Last Sunday I was drinking beers with some buddies and one of them asked if I had read the Ernest Hemingway book on writing. I said that I had, and we talked about the letters Hemingway and F. Scott Fitzgerald shared about writing. Our conversation turned to discuss my writing process since I was the only one at the table who has been published. Another asked where my ideas came from. I'm afraid I disappointed my fellow beer drinkers when my answers turned flip. I don't like to talk about the writing process because it's easier to talk about writing than it is to write. When asked how do I write, meaning how do I approach the daunting task of writing, I replied that I sit at the keyboard and start writing. I don't regard where I write as a sacred space; I tend to think of it as a sausage machine. There's a lot of work to be done, and unless you turn the crank relentlessly, nothing comes out. I think people who don't write--or try to write--want me to say how the Muse kisses my forehead and the words magically flow. They don't feel the Muse's kiss and therefore, they don't write.

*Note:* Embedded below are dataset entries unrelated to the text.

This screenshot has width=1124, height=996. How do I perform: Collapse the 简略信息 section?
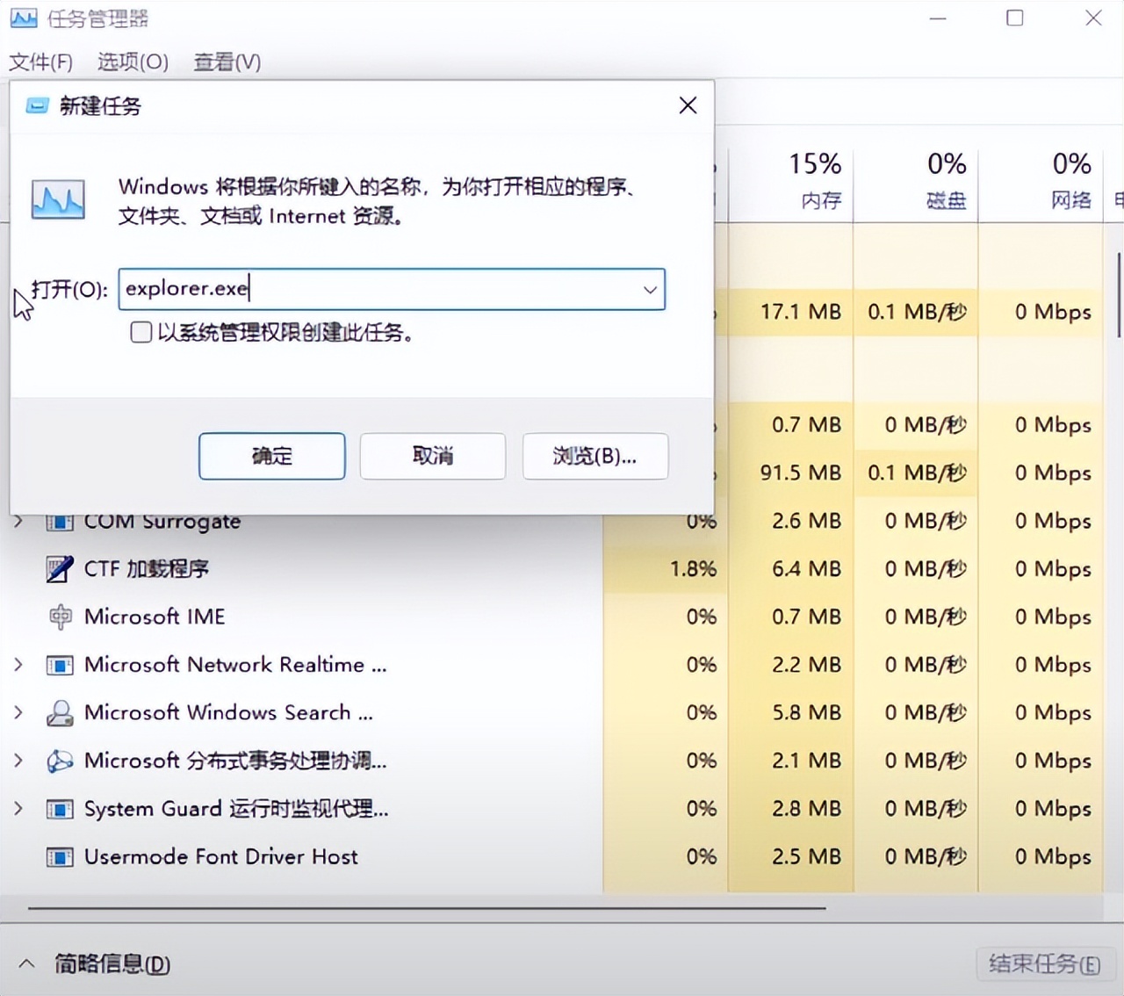coord(25,964)
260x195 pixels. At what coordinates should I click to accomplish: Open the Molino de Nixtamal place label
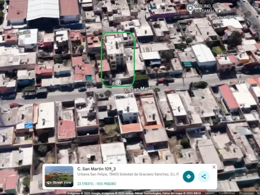pyautogui.click(x=212, y=9)
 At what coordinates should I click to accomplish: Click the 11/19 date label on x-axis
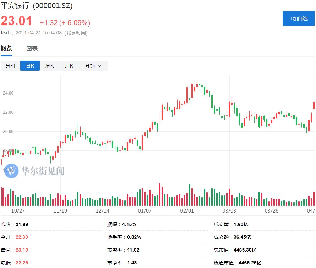pos(60,210)
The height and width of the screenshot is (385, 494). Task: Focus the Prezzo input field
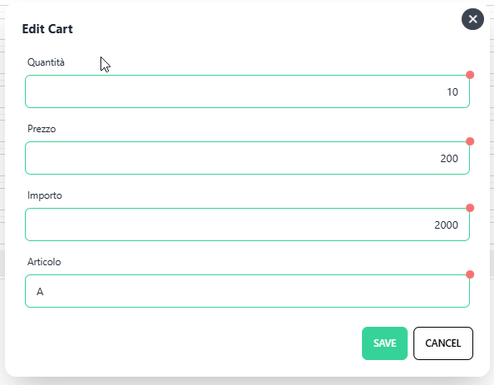tap(247, 158)
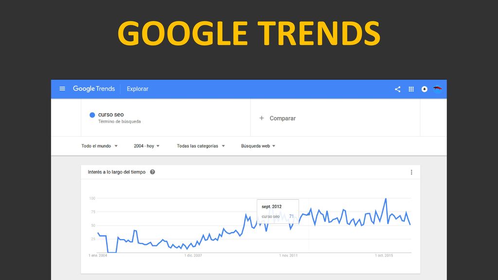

I get a similar impression at conferences when new writers crowd around us published authors like we're the chosen anointed, holders of the secret key that will unlock the hearts of agents and editors. The truth is that if I had such a key, I'd be at the top of all the bestseller lists, winner of every freakin' literary prize, and so rich I'd hire Stephen King and E L James to entertain me with pie fights. But there is no such key. And even more irksome, the path for every writer's success is different. After Hugh Howey, author of the mega-hit Wool, punched the sweet spot with a Reddit Q&A, untold other writers have since tried to leverage that venue for similar results...and zilch. Using a different tactic, one writer used Instagram to gather an army of followers. Others have Tweeted their way to stardom. Countless others have tried to follow their examples and their efforts became exercises in futility. So what works? Who the hell knows? You have to blaze your own trail.

On social media, it's an echo chamber of advice for writers. Lots of scribes post all kinds of aphorisms and you-gotta-dos. Most of them are trite or vague. Once in a while someone twists the obvious into something that sounds profound and other writers pile on with the Hallelujahs. It's like church, and we behave like backsliding, guilt-ridden Baptists turning to the Holy Scriptures for comfort. And like church, we seek the company of fellow believers, those with the precise kind of faith. Ever notice that shopping for a critique group is much like looking for a congregation? In either case, we want a close-knit community who understands us, who welcomes us, who shares our parochial view of the world. Within the sanctuary of that group we make ourselves vulnerable to criticism in the struggle to improve our souls.

But don't think that I'm cynical about the need to gird yourself. Writing is an intense, intellectual process. It's easy to quit out of frustration. It's easy to stare at the screen and feel like your head is an empty balloon. It's easy to pour yourself onto the page only to see your writing appear like a confused mess.

What's the best writing advice? First, gain command of writer craft and understand storytelling. Read. Read. Read. If you're serious about writing, then it's got to be a priority in your life. And lastly, because writing--as much as we say we love it--the act can be a pain in the ass. With that in mind I share these powerful, illuminating words from Steven Pressfield:

"Our enemy is not lack of preparation; it's not the difficulty of the project, or the state of the marketplace, or the emptiness of our bank account. The enemy is resistance. The enemy is our chattering brain, which, if we give it so much as a nanosecond, will start producing excuses, alibis, transparent self-justifications, and a million reasons why he can't/shouldn't/won't do what we need to do."